## The task
Somewhere below are a line with "The width and height of the screenshot is (768, 405)." and a later line with "Click Material Market". Output exactly those lines and all lines between them.
Source records Start Marker
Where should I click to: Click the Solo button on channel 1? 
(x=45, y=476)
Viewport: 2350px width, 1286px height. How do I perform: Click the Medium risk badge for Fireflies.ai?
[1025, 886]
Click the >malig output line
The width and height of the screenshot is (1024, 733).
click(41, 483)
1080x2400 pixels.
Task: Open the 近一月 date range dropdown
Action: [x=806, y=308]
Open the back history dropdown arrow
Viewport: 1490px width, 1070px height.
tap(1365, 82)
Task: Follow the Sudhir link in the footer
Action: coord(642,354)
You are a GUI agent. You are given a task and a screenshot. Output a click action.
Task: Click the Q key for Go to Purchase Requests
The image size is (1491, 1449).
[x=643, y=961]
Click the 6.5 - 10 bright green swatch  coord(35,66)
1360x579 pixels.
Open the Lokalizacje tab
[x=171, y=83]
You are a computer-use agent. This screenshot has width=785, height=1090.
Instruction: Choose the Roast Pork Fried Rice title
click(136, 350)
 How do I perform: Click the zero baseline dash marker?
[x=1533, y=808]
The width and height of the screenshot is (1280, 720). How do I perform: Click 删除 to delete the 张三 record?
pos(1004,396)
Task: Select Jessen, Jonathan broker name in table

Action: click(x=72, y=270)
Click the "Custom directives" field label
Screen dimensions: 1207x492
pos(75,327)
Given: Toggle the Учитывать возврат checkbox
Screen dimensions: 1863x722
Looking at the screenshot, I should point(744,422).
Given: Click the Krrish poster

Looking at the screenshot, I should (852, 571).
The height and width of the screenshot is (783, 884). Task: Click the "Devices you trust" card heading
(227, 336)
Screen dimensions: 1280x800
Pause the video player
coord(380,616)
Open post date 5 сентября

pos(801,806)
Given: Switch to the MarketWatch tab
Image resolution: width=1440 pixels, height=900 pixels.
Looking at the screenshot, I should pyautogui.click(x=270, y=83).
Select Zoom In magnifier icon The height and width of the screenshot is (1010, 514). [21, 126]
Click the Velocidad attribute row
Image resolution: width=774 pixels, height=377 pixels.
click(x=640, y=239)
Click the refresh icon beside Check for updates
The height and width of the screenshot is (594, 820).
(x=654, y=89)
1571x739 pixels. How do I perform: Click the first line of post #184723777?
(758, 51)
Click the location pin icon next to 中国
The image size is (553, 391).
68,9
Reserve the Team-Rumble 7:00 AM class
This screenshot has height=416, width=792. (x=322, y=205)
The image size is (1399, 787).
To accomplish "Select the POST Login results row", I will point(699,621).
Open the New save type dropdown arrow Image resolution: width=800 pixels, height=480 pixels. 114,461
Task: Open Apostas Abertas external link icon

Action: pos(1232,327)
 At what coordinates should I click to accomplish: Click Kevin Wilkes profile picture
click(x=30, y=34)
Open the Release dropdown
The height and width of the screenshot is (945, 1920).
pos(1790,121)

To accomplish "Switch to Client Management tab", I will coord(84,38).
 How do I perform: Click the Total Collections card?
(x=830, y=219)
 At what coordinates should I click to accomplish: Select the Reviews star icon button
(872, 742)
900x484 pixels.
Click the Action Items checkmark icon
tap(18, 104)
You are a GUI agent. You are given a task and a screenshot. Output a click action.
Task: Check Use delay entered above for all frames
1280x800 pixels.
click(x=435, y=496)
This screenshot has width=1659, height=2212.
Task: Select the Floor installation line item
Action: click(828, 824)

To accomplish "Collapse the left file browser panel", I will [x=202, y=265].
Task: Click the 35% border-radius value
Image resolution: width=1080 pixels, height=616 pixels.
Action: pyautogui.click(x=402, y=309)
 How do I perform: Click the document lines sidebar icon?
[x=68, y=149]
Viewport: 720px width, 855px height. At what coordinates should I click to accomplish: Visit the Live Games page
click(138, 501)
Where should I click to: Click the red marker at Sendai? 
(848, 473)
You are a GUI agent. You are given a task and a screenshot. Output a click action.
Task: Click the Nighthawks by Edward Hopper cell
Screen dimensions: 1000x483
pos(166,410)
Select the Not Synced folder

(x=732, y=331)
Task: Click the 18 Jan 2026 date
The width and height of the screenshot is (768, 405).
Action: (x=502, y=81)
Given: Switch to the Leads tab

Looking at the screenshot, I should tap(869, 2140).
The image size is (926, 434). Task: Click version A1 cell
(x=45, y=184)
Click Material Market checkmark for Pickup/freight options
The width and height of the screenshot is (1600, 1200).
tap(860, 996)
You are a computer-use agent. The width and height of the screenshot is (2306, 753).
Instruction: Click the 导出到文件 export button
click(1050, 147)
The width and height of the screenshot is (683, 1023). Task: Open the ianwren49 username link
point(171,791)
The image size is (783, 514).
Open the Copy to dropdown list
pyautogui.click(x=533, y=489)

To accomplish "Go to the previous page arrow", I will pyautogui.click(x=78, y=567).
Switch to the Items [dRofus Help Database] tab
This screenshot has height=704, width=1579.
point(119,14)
Source records End Marker
## Exercise result
The width and height of the screenshot is (768, 405).
Action: (x=502, y=81)
Given: Switch to the Leads tab

Looking at the screenshot, I should tap(869, 2140).
The image size is (926, 434). Task: Click version A1 cell
(x=45, y=184)
Click Material Market checkmark for Pickup/freight options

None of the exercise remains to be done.